Read Home From The Sea: The Elemental Masters, Book Seven Online
Authors: Mercedes Lackey
Again, she shrugged. “Course.” She moved off again, towards another patch of kelp. “Don’t fish, don’t eat.” He started to follow. “Village bain’t rich.” Surely he had seen that for himself. Surely he had seen the number of deaths by drowning in the parish records.
The rope suddenly tightened around his ankle as he started after her; taken completely by surprise, he went sprawling on his face. And before he could notice what had tripped him, the rope whipped itself away and sped up the sand, to lie, all harmless-looking, too far to have been what caught him.
He came up with a face and fancy uniform full of sand, sputtering, and looking around for what had caught him. He glared at her, but she was too far away to have done anything to him, and what could he accuse her of? Say she was a witch and had bespelled him to trip? A right fool he’d look. Claim she’d planted some sort of trap in the sand that had managed to disappear as soon as he’d fallen? A greater fool he’d look then!
She resisted the urge to say something—although she could hear giggling from where the rope was.
His notebook lay a yard away, pages fluttering in the wind. She made no move to pick it up or give him any other kind of help.
Her basket was full, so she decided this was a good time to make him follow her again. She hiked it up on her shoulder and headed for the house. She didn’t look back—but she did hear him fall twice more.
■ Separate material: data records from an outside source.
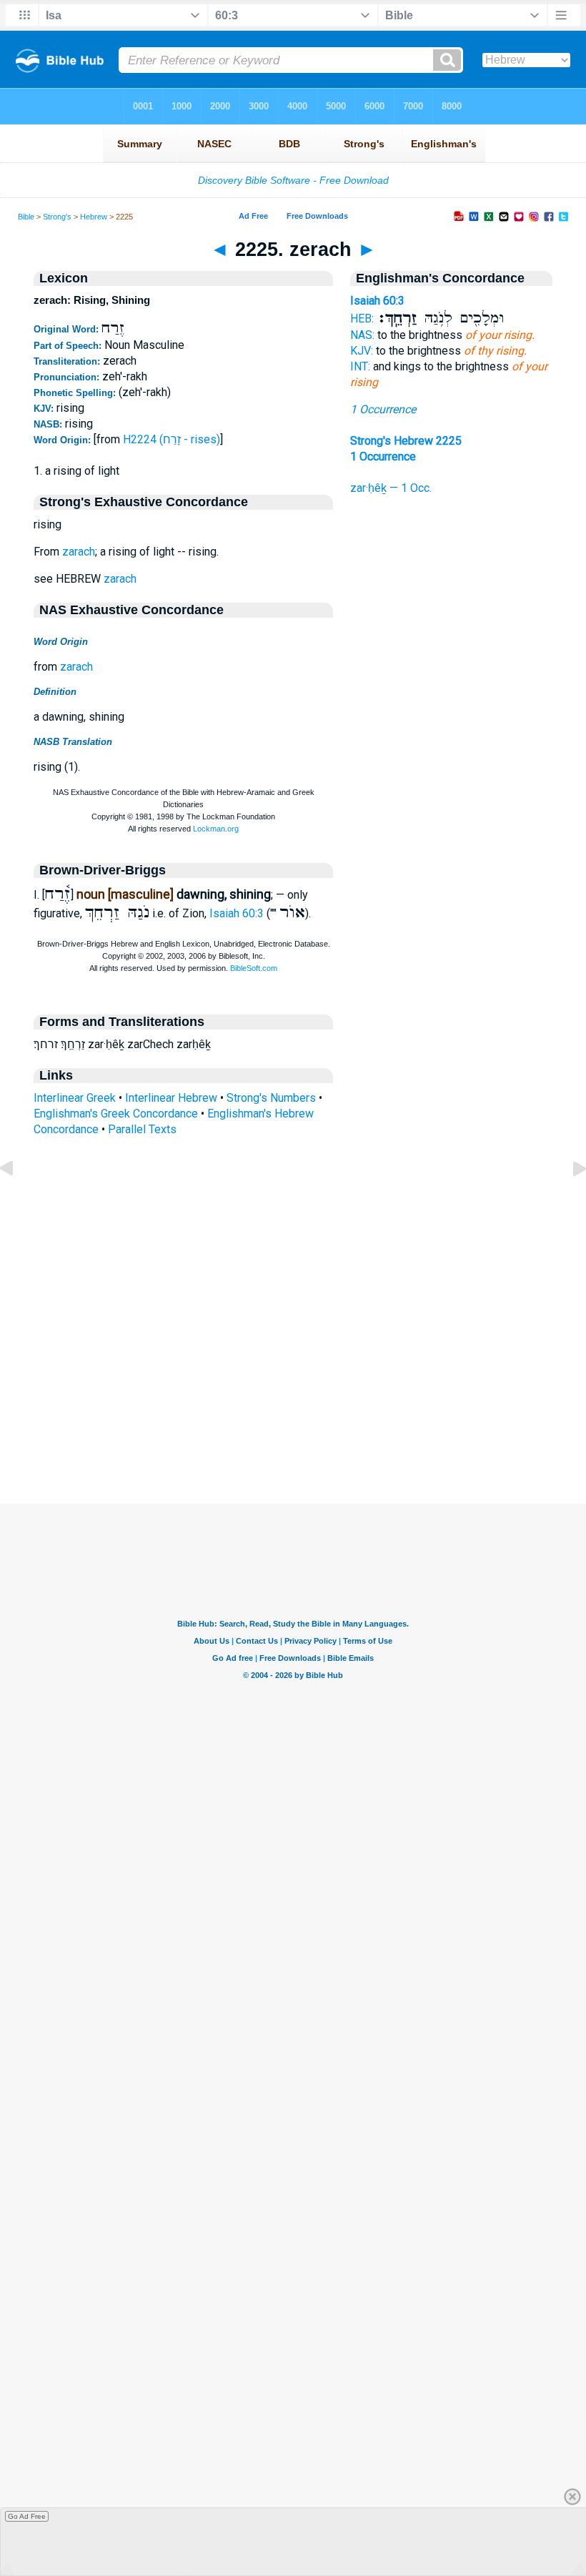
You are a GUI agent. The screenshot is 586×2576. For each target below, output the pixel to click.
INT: (360, 366)
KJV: (361, 350)
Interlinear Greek (75, 1098)
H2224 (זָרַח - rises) (171, 439)
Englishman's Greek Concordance (116, 1113)
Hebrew (93, 216)
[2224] (18, 1201)
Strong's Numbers (271, 1098)
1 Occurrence (383, 409)
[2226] (568, 1201)
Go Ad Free (27, 2516)
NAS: (362, 335)
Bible (26, 216)
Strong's (57, 216)
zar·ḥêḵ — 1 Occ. (391, 488)
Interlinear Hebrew (171, 1098)
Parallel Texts (142, 1129)
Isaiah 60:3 (236, 913)
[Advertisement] (293, 1416)
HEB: (362, 318)
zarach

That delayed him enough that she was able to get the fire started
beside the bare garden and throw the kelp on it, then hang the kettle over it to start the laver boiling to make the fuel do double-duty. Kelp smoke was… fairly noisome. And as delicious as the laver was after boiling for a day, when it was boiling it was just as noxious. To her gratification, somehow, no matter where he stood, he found himself downwind of it. He waved at it ineffectually, coughing.
He probably wants to ask me why I’m burning kelp and boiling seaweed, and he can’t get a breath long enough to get the words out. Does the wretched fool think laver grows in a garden? He’s a Welshman; he has to have eaten laver-bread.
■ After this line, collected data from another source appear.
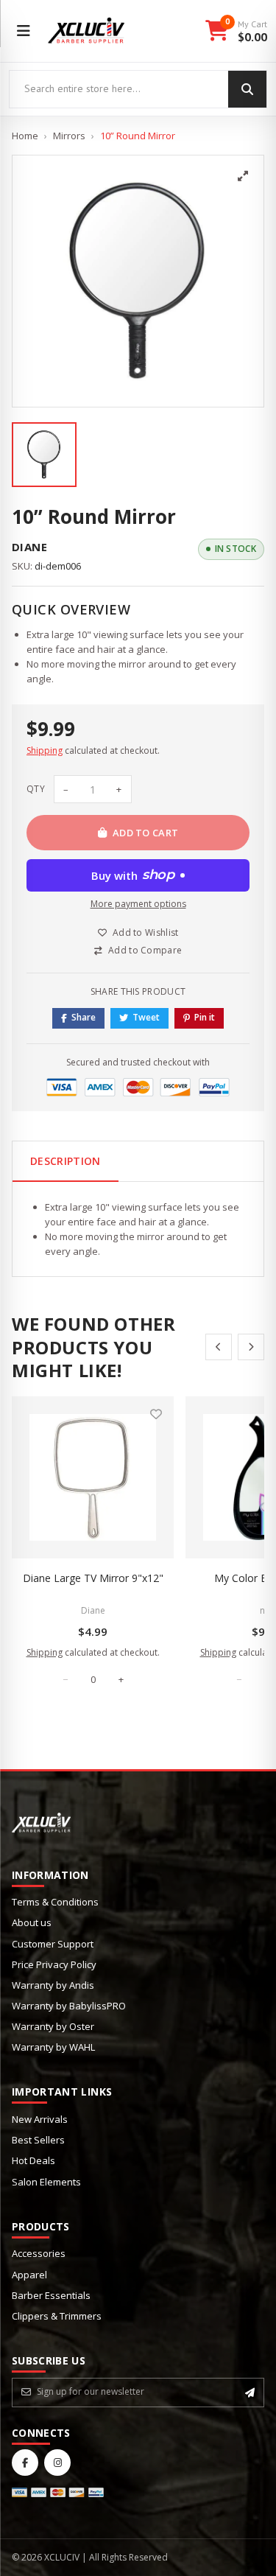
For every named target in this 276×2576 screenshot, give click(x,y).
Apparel (29, 2274)
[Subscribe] (250, 2392)
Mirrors (69, 135)
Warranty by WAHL (53, 2047)
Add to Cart (146, 832)
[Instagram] (57, 2462)
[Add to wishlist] (156, 1414)
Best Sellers (38, 2139)
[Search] (247, 89)
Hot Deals (33, 2160)
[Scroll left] (218, 1347)
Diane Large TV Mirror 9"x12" (93, 1578)
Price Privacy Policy (54, 1964)
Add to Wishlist (146, 932)
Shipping (44, 750)
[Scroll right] (251, 1347)
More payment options (138, 903)
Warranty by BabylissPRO (69, 2005)
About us (32, 1922)
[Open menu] (23, 31)
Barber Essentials (51, 2295)
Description (65, 1161)
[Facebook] (25, 2462)
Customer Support (52, 1943)
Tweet (146, 1017)
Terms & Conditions (55, 1901)
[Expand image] (243, 176)
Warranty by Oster (53, 2026)
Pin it (204, 1017)
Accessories (39, 2253)
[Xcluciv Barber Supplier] (86, 31)
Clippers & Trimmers (57, 2316)
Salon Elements (46, 2181)
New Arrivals (40, 2119)
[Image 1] (44, 454)
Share (83, 1017)
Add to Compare (145, 950)
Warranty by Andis (53, 1985)
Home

Now she was highly amused, and some of her temper cooled. Clearly, clearly a city man, and one who’d never had to make what he could buy. The kelp ash was invaluable in the garden, and for making soap, and for scrubbing pots and the hearthstones. She’d have to wash the ash to get rid of the salt before she put it on the garden, but it would keep down the weeds between the rows just a treat, besides nourishing the plants. But he wouldn’t know that. And she was not going to tell him. Let him ask in the village.
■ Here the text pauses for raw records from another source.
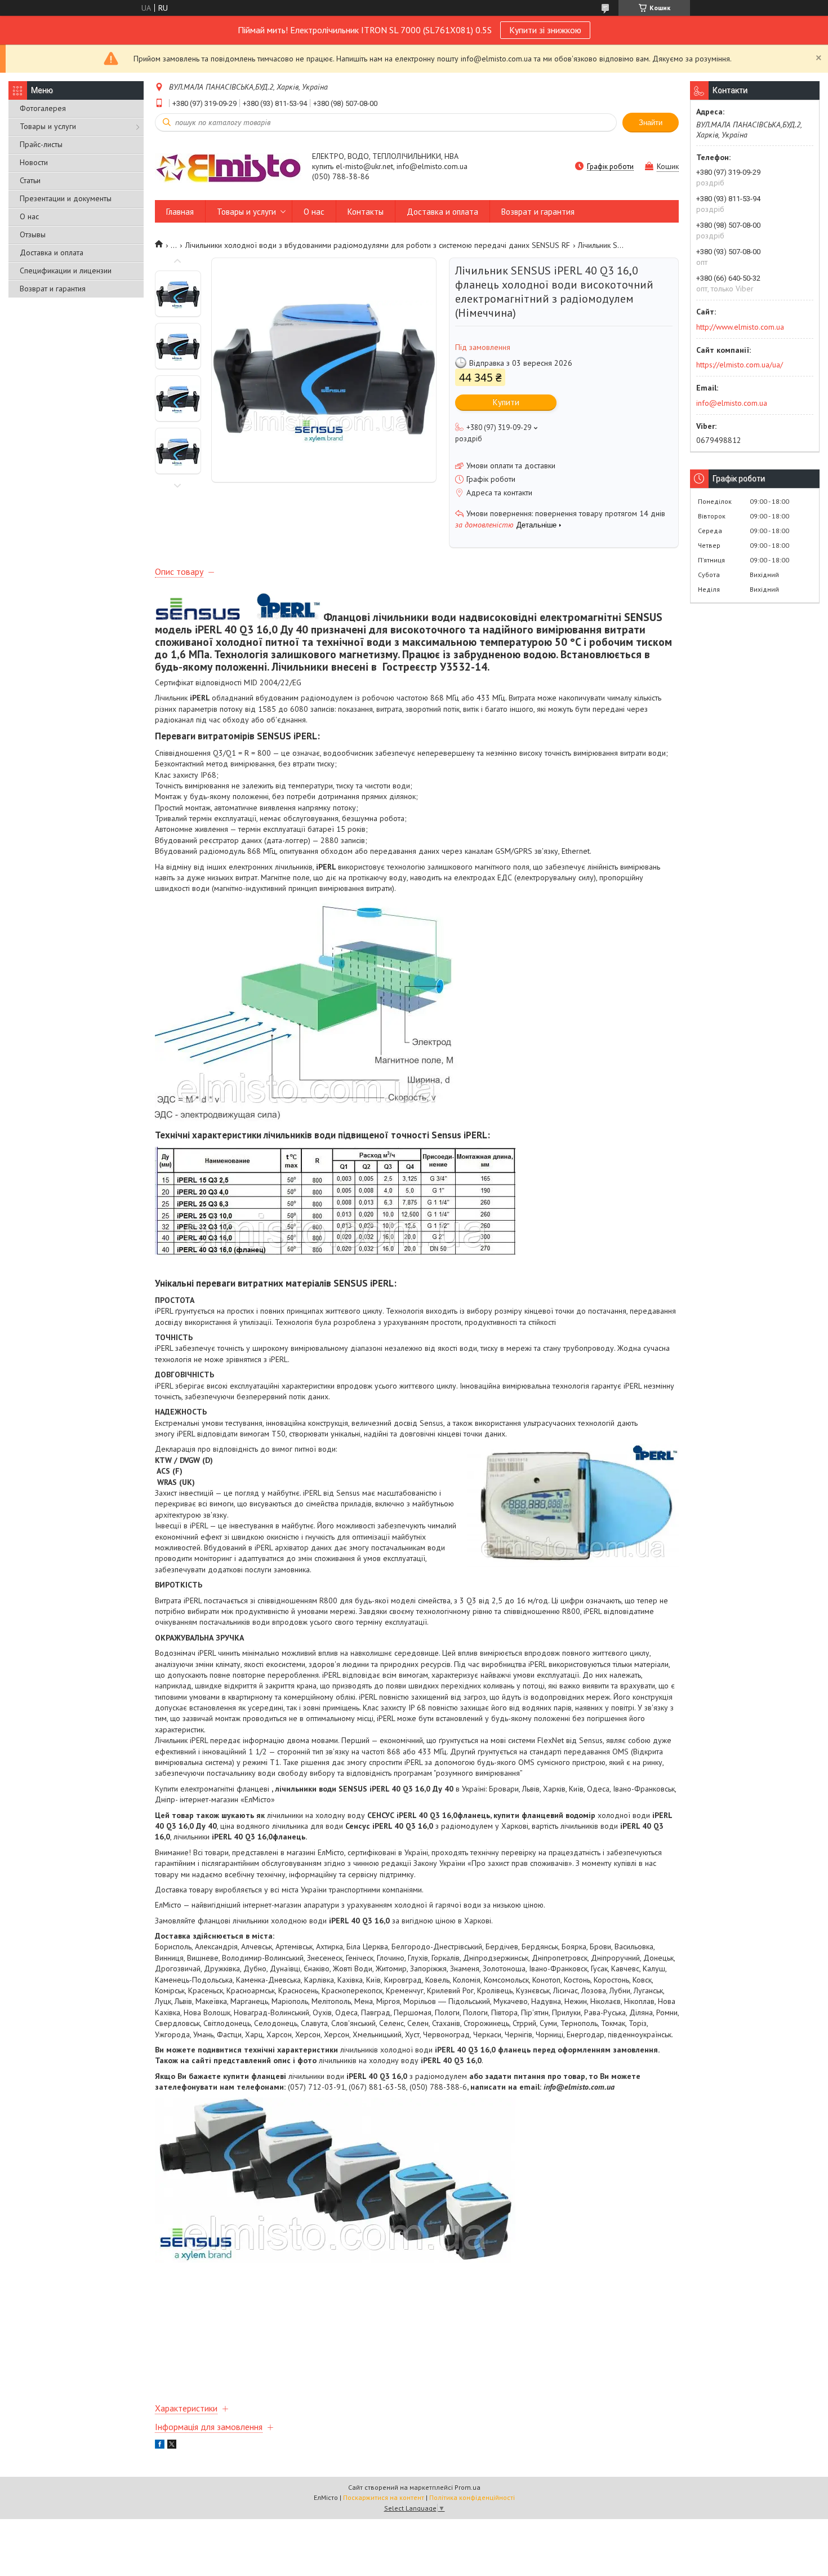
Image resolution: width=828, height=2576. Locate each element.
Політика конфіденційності (472, 2497)
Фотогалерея (43, 108)
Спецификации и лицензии (66, 270)
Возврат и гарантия (53, 288)
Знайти (650, 122)
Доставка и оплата (51, 252)
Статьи (30, 180)
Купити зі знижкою (545, 30)
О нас (29, 216)
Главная (180, 211)
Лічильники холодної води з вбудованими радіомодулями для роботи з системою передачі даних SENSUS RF (377, 245)
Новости (34, 162)
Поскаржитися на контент (383, 2497)
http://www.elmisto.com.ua (740, 327)
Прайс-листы (41, 144)
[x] (171, 2446)
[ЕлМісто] (228, 167)
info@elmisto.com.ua (731, 403)
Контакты (366, 211)
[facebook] (159, 2446)
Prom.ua (467, 2487)
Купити (506, 402)
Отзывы (33, 234)
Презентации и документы (66, 198)
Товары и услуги (48, 126)
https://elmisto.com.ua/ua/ (739, 365)
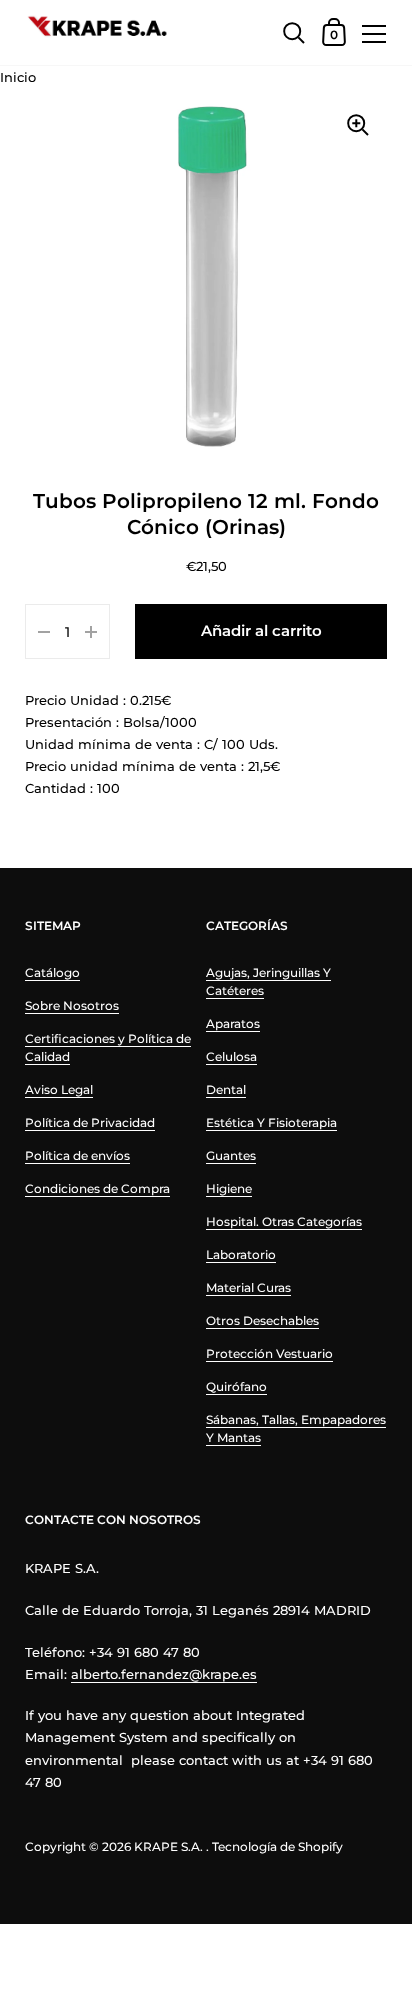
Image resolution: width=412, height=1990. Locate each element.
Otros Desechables (262, 1320)
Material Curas (248, 1287)
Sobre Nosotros (72, 1005)
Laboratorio (241, 1254)
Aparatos (233, 1023)
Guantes (231, 1155)
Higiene (229, 1188)
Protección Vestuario (269, 1353)
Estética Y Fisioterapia (271, 1122)
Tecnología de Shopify (277, 1846)
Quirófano (236, 1386)
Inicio (18, 77)
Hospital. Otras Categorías (284, 1221)
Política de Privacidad (90, 1122)
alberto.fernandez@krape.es (164, 1674)
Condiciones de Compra (97, 1188)
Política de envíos (77, 1155)
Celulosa (231, 1056)
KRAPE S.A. (168, 1846)
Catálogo (52, 972)
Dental (226, 1089)
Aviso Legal (59, 1089)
And clearly he had no idea where laver came from, nor how it was prepared. He probably didn’t even know that the thin brown sheets she’d picked off the rocks
were
laver. As for the samphire, well, from the look of it, he’d think of eating grass before he’d think of eating samphire.
She’d told him that her mother had died going kelping, she’d shown him what kelping was, now let him try and figure out
why
anyone would go kelping, then burn or boil the kelp.
The smoke almost seemed to be chasing him. Before long, his eyes were red and weeping, and he kept trying to wipe them with the handkerchief around his wounded hand. The sea-water in those deep scratches and bites must have burned like fire. She was not in the least sorry for him. After all, he’d brought every bit of his suffering on himself.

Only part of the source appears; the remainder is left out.